Multi-threaded BLAS-like library that provides pure Julia matrix multiplication
https://julialinearalgebra.github.io/Octavian.jl/stable/
Other
226 stars 18 forks source link

Compatibility with HyperDualNumbers and StrideArrays #178

Closed CheukHinHoJerry closed 1 year ago

CheukHinHoJerry commented 1 year ago

I am work on a performance-demanding code with HyperDualNumbers and PtrArray but I got an error with mul!. This is a MWE reproducing the error:

using LinearAlgebra
using HyperDualNumbers: Hyper
using StrideArrays

AA = rand(Float64, (1000, 10))
hAA = Hyper.(AA)

hAA = StrideArrays.PtrArray(hAA)
W = rand(10, 5)

AA * W
hAA * W
ERROR: TypeError: in typeassert, expected Int64, got a value of type Nothing

It looks like a bug and it seems that Octavian is analyzing the size of array elements and how it should do with the matrix multiplication. The standard Julia implementation with Arrays uses a naive fall-back instead of Octavian.

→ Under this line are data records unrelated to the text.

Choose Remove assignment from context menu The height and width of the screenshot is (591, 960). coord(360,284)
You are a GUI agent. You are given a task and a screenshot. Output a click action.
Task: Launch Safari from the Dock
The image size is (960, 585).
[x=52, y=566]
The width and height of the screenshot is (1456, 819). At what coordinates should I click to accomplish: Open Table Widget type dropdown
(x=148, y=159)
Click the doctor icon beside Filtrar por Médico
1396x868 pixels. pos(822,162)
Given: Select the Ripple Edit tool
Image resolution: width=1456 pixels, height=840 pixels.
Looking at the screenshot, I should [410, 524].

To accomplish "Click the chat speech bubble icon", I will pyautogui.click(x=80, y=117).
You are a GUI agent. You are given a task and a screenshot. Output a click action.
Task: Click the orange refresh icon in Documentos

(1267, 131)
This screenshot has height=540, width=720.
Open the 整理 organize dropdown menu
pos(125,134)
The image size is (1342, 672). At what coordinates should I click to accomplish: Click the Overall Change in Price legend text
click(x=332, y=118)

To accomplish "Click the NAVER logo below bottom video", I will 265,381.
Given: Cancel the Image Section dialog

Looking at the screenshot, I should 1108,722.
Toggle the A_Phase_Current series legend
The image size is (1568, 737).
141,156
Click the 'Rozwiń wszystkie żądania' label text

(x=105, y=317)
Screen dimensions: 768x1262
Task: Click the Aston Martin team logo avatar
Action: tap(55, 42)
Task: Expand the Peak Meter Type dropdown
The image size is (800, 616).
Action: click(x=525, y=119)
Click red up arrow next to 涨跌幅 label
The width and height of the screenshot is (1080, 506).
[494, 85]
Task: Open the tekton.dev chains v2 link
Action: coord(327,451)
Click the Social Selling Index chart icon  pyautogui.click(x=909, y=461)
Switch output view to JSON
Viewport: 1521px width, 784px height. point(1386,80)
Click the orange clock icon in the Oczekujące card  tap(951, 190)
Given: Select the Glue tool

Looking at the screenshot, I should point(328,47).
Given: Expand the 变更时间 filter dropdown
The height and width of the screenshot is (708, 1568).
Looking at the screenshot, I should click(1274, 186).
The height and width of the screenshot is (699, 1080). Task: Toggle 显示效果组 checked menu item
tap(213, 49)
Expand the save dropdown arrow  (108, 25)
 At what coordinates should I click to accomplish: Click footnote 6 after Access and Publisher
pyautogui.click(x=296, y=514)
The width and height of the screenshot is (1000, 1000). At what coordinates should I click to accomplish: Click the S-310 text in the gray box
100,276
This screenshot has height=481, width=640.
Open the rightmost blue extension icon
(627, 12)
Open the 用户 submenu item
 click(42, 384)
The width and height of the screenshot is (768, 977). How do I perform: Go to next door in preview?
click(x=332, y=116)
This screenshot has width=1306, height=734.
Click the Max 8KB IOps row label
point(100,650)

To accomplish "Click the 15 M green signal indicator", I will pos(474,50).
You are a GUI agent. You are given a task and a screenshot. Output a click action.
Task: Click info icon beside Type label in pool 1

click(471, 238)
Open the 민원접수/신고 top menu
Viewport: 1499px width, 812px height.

chriselrod commented 1 year ago

You could add a hyper dual extension, similar to the forward diff extension: https://github.com/JuliaLinearAlgebra/Octavian.jl/blob/master/ext/ForwardDiffExt.jl

The standard Julia implementation with Arrays uses a naive fall-back

Unfortunately, that naive fallback is extremely bad. A truly naive triple loop implementation is much better, at least for the small array sizes I've tried.

CheukHinHoJerry commented 1 year ago

Thank you. I got this fixed.

chriselrod commented 1 year ago

Octavian won't actually work without an extension. So I'm not sure what your fix is. Perhaps you're just running another fallback?

CheukHinHoJerry commented 1 year ago

I wrote a similar extension and use it to overload functions in my package. Do you think it is a proper fix?

chriselrod commented 1 year ago

Okay, yes, that sounds good. You're also welcome to contribute such an extension here, if you'd like.

CheukHinHoJerry commented 1 year ago

Sure. It is almost the same as what you already have for ForwardDiff. I will put that in a separate PR in case it needs further fixes and tests.